- _REQUESTS_
a – In the passage on holiness, copy the text from "Often I have" to "longed for self-improvement.".
b – Name every example the passage on holiness gives of things people have wanted to change, improve, or accomplish.
c – Answer these from the passage on holiness:
(i) What source is given for the definition of self-improvement?
(ii) Who is quoted on the holiness of God?
(iii) Where did the writer first write the opening words?

- _QUOTED PASSAGE_
** Start **

Often I have found myself wanting self-improvement more than holiness…
These words I wrote in my journal months ago. As I began to ponder the statement, I began to realize just how different the two really are.
1. the improvement of one’s knowledge, status, or character by one’s own efforts. (Dictionary.com)
Holiness (starting with God)
“The holiness of God is not to be conceived of as one attribute among others. It is rather a general term representing the conception of God’s consummate perfection and total glory. It is His infinite moral perfection crowning His infinite intelligence and power.” – Charles Hodge
I cannot recall ever meeting someone who had not longed for self-improvement.
Whether it is wanting to take on a new hobby, change the oil, buy a new house, find a new job, finish school, or get married, I’ve met all sorts of people with different things they have wanted to change, improve, or accomplish. Each person has some goal they are trying to accomplish, some task they want to finish- something beyond the horizon they are aspiring towards. It is a part of our human nature to want to extend the reach of our skills, attain new talents, and become what we feel is a better version of ourselves.

** End **

- _GIVEN INFORMATION_
** Start **

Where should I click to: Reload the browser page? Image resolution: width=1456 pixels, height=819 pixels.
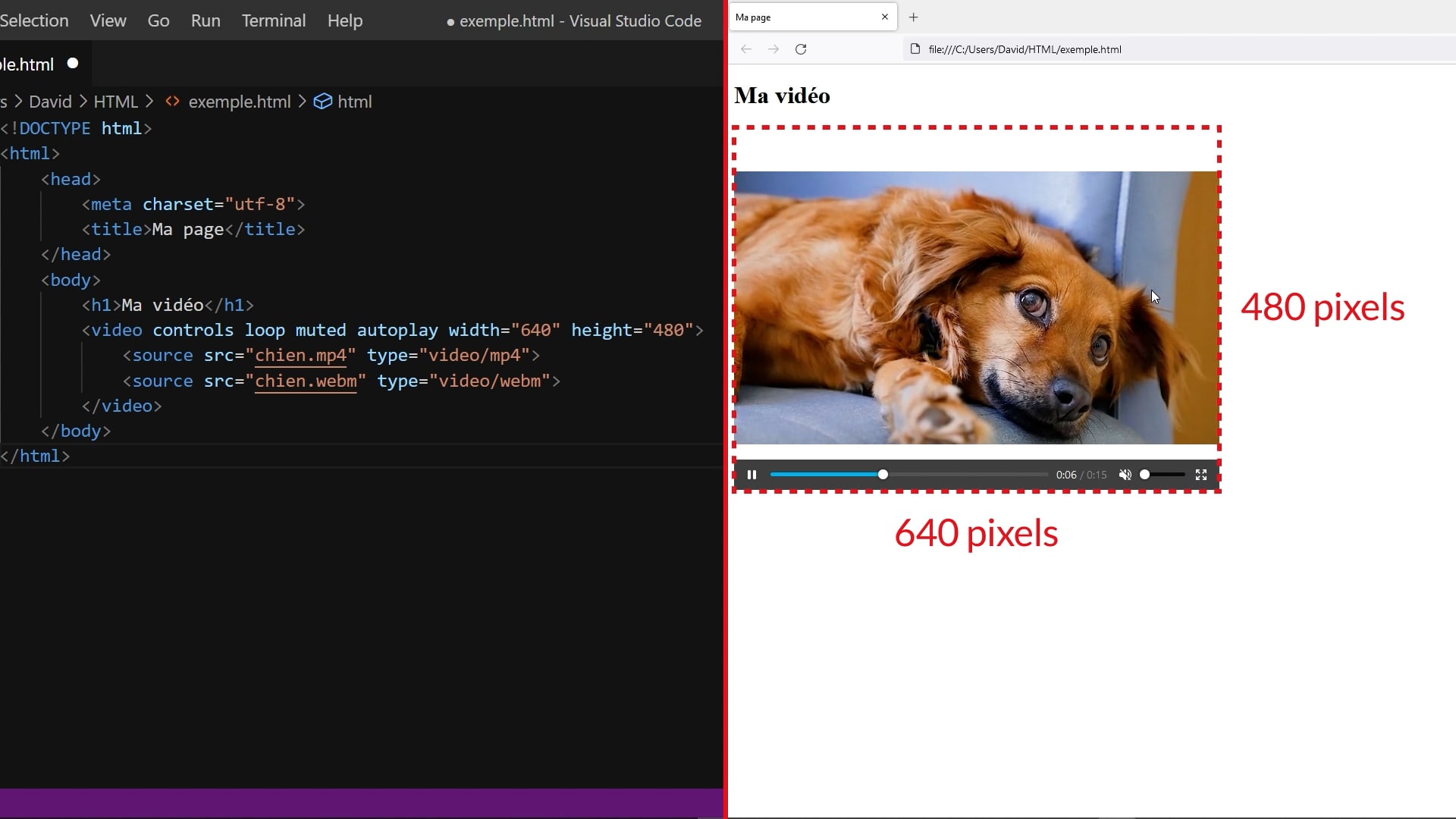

** End **
** Start **

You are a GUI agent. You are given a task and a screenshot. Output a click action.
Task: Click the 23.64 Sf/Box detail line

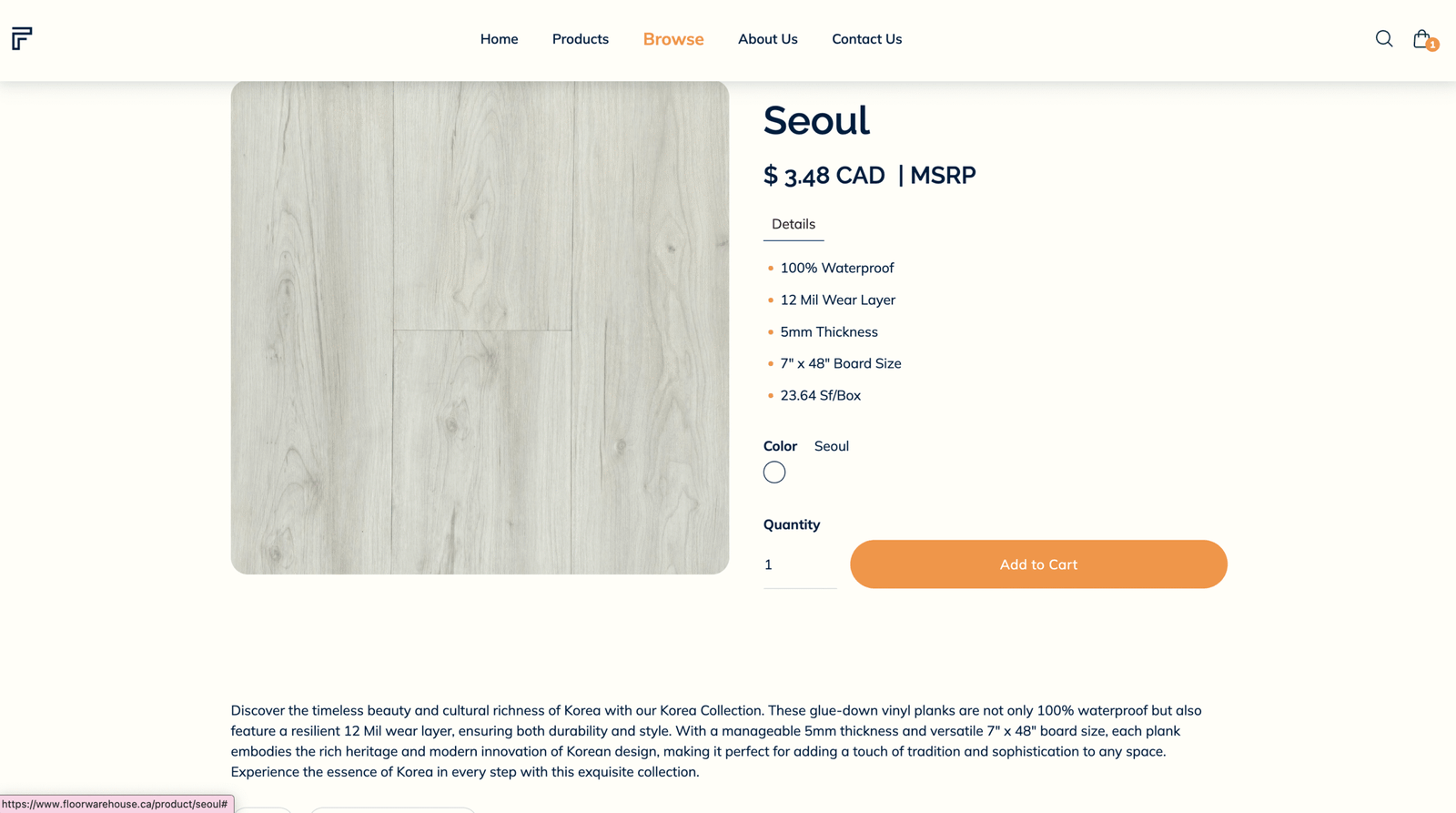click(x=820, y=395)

** End **

- _RESPONSES IN ORDER_
a –
Often I have found myself wanting self-improvement more than holiness…
These words I wrote in my journal months ago. As I began to ponder the statement, I began to realize just how different the two really are.
1. the improvement of one’s knowledge, status, or character by one’s own efforts. (Dictionary.com)
Holiness (starting with God)
“The holiness of God is not to be conceived of as one attribute among others. It is rather a general term representing the conception of God’s consummate perfection and total glory. It is His infinite moral perfection crowning His infinite intelligence and power.” – Charles Hodge
I cannot recall ever meeting someone who had not longed for self-improvement.

b –
- take on a new hobby
- change the oil
- buy a new house
- find a new job
- finish school
- get married

c –
(i) Dictionary.com
(ii) Charles Hodge
(iii) In the writer's journal, months ago